Au Mans, les Cafés Boc sont une institution. Quand Henri Lemarié reprend les rênes de la marque, en 2020, il ne s’imagine pas encore qu’il faudra bientôt ouvrir une nouvelle boutique pour proposer ses cafés aux clients, toujours plus nombreux.
L’occasion, pour l’artisan torréfacteur, de mettre en avant tout le travail d’une filière, de la cerise à la tasse. Et, pour nous, de le contacter pour en savoir plus sur sa nouvelle boutique et sa vision de la torréfaction !
Vous avez repris les Cafés Boc en 2020, comment êtes-vous arrivé dans le café ?
J’ai commencé ma carrière professionnelle dans l’industrie et je n’ai eu de cesse que d’aller vers l’artisanat. J’ai découvert la torréfaction de café et j’ai beaucoup aimé le produit, ses origines. J’ai aimé cette idée de l’ailleurs, du lien avec le producteur, de partir d’un produit agricole vers un produit de plaisir. Et puis, j’ai aimé l’ambiance de la boutique.Cafés Boc, c’est une institution au Mans, la torréfaction est là depuis 1932. C’est vraiment en la reprenant que je suis arrivé dans ce métier.
Quand vous reprenez la boutique, Cafés Boc fait déjà du café de spécialité ?

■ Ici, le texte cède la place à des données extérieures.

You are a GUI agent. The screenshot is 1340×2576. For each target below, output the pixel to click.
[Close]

Depuis 1932, Cafés Boc faisait les cafés qu’on faisait autrefois, ni vraiment du café de commodité, ni vraiment du café de spécialité. Malgré tout, des cafés agréables à boire et qui correspondent finalement à l’ADN de notre entreprise : du café de tous les jours, pour tout le monde. Et, ça, c’est quelque chose qui m’importe énormément, cette notion d’accessibilité à une boisson du quotidien. Les gens veulent quelque chose de qualité pour tous les jours. Il faut savoir que jusque dans les années 80, cette petite boutique sur son vieux Samiac torréfiait 4,3 tonnes par mois. La disparition du marché du CHR pour les torréfacteurs historiques et la réorientation des particuliers vers la grande distribution a complètement transformé le marché. Quand je reprends la boutique, elle ne fait qu’une tonne par mois. Aujourd’hui, avec notre fournisseur Belco, nous avons introduit des cafés de spécialité. Il y a eu plusieurs recrutements, nous nous sommes formés, notre équipe a transformé la façon de torréfier, nous avons changé notre équipement. Beaucoup de choses ont évolué en trois ans !

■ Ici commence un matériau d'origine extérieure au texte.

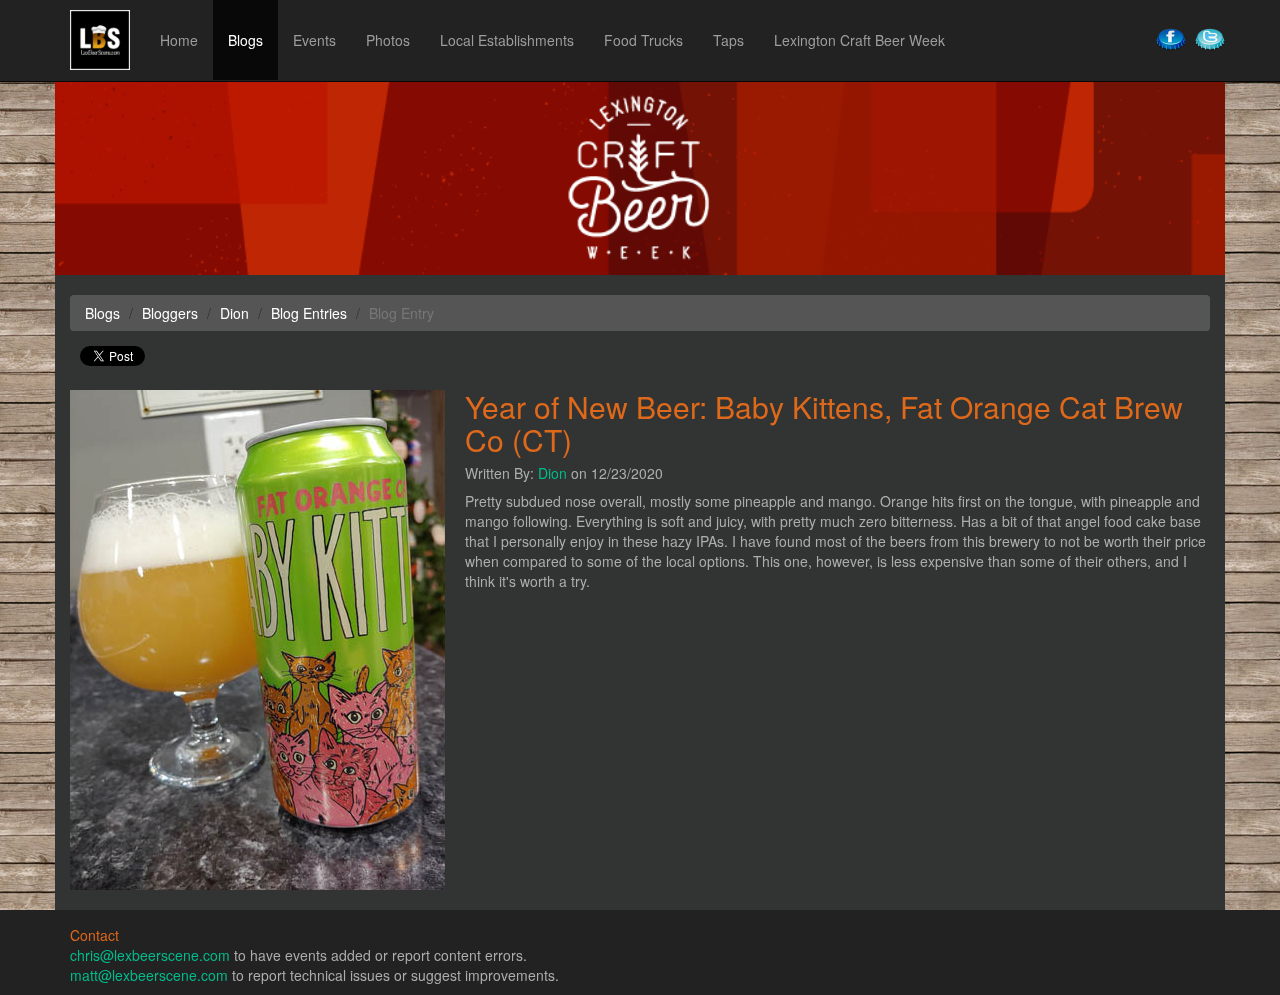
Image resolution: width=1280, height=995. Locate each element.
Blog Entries (309, 313)
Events (314, 40)
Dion (552, 473)
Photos (388, 40)
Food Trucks (643, 40)
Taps (728, 40)
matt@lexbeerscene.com (149, 975)
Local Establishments (507, 40)
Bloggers (170, 313)
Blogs (245, 40)
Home (179, 40)
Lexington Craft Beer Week (859, 40)
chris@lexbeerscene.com (150, 955)
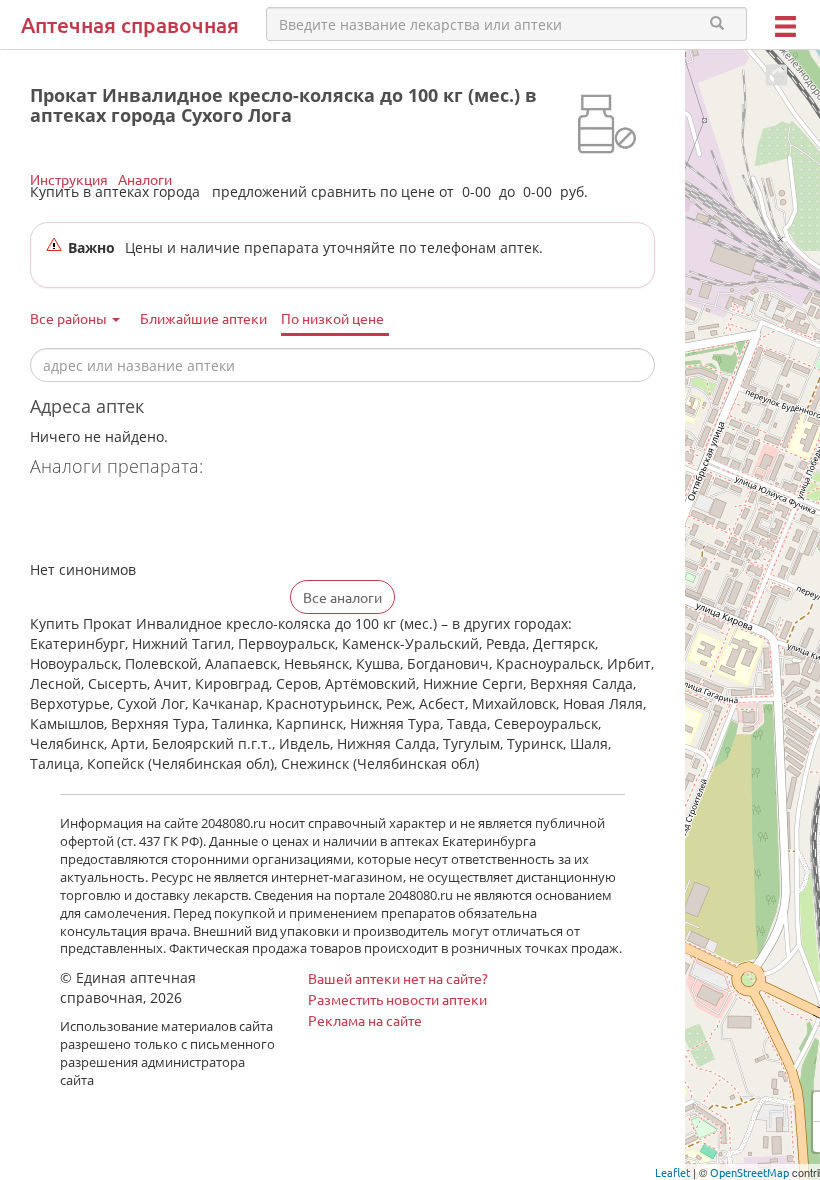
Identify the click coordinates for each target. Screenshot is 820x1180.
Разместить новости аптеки (397, 999)
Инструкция (69, 179)
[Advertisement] (264, 521)
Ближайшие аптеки (203, 318)
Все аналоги (342, 597)
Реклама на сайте (365, 1020)
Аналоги (145, 179)
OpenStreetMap (749, 1172)
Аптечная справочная (130, 24)
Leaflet (672, 1172)
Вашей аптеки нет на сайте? (398, 978)
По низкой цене (332, 318)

C’est quoi pour vous, l’artisan torréfacteur d’aujourd’hui ?
Depuis quelques années, la torréfaction est un métier qui se réinvente ! Avec l’apport des cafés de spécialité et une exigence nouvelle des consommateurs, nous devons proposer de nouvelles pratiques, de la transparence sur la traçabilité. Aujourd’hui, ce qui change énormément au-delà de la technique et de la torréfaction, c’est la connaissance et le lien qui se crée avec les producteurs.

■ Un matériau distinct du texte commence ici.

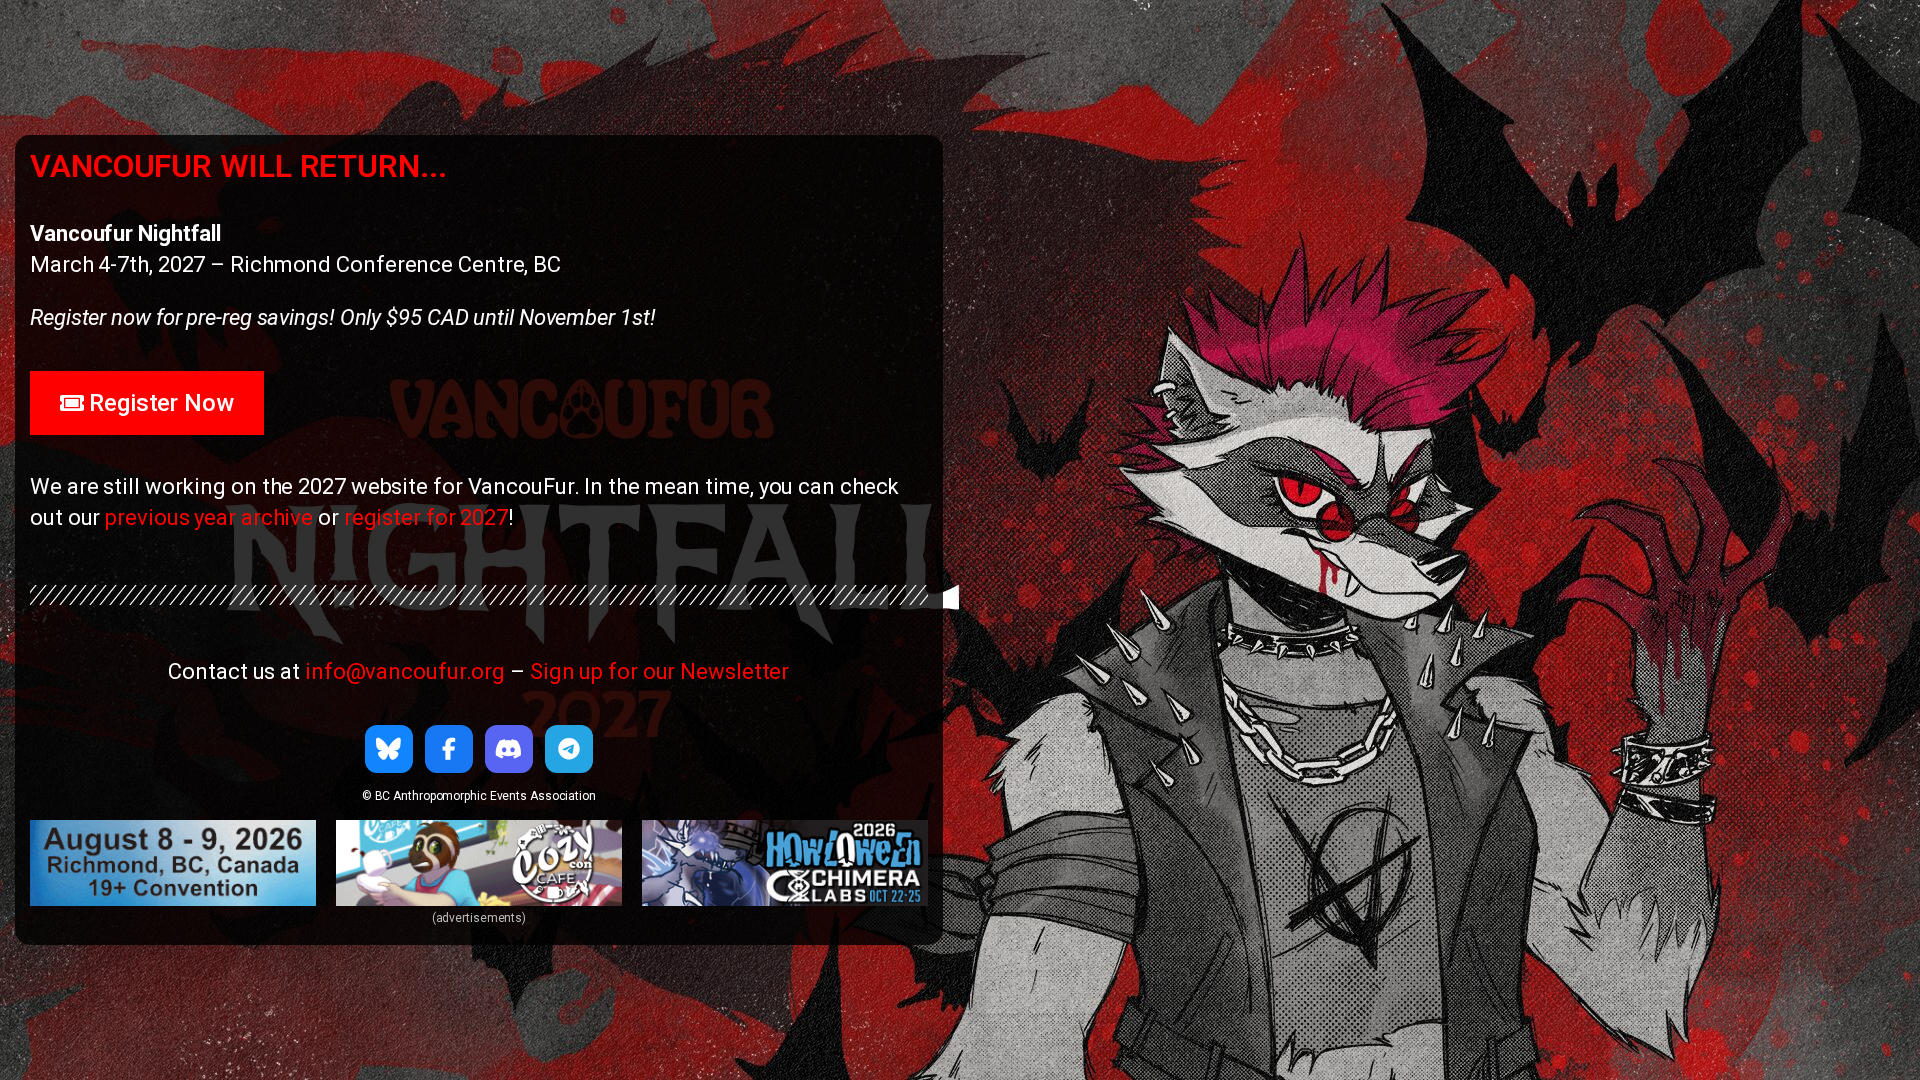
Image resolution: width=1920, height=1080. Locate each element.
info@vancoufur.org (405, 671)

Un autre lien que vous venez de mettre en avant, c’est votre relation avec Belco. Quelle place a cet importateur pour les Cafés Boc ?
Quand j’ai découvert Belco, j’ai découvert ses projets, son implication dans la préservation de la filière. C’est un sujet de préoccupation très important. Les producteurs et les importateurs n’ont pas de vitrine naturelle. Ce sont des entreprises en B2B. Nous, les torréfacteurs, et aussi les coffee-shops, sommes les seuls à avoir accès aux consommateurs. On doit proposer aux gens de lever le nez de la tasse pour découvrir l’amont de la filière et comprendre ce qu’est le café en tant que produit agricole, en tant que produit transformé, en tant qu’enjeu sociétal, environnemental et économique. J’ai rencontré des producteurs au Salvador et au Guatemala. Les cafés que nous proposons viennent de chez eux. Et quand nous accueillons aujourd’hui les clients, c’est pour être la vitrine de filière-là, où chaque acteur a une valeur ajoutée énorme.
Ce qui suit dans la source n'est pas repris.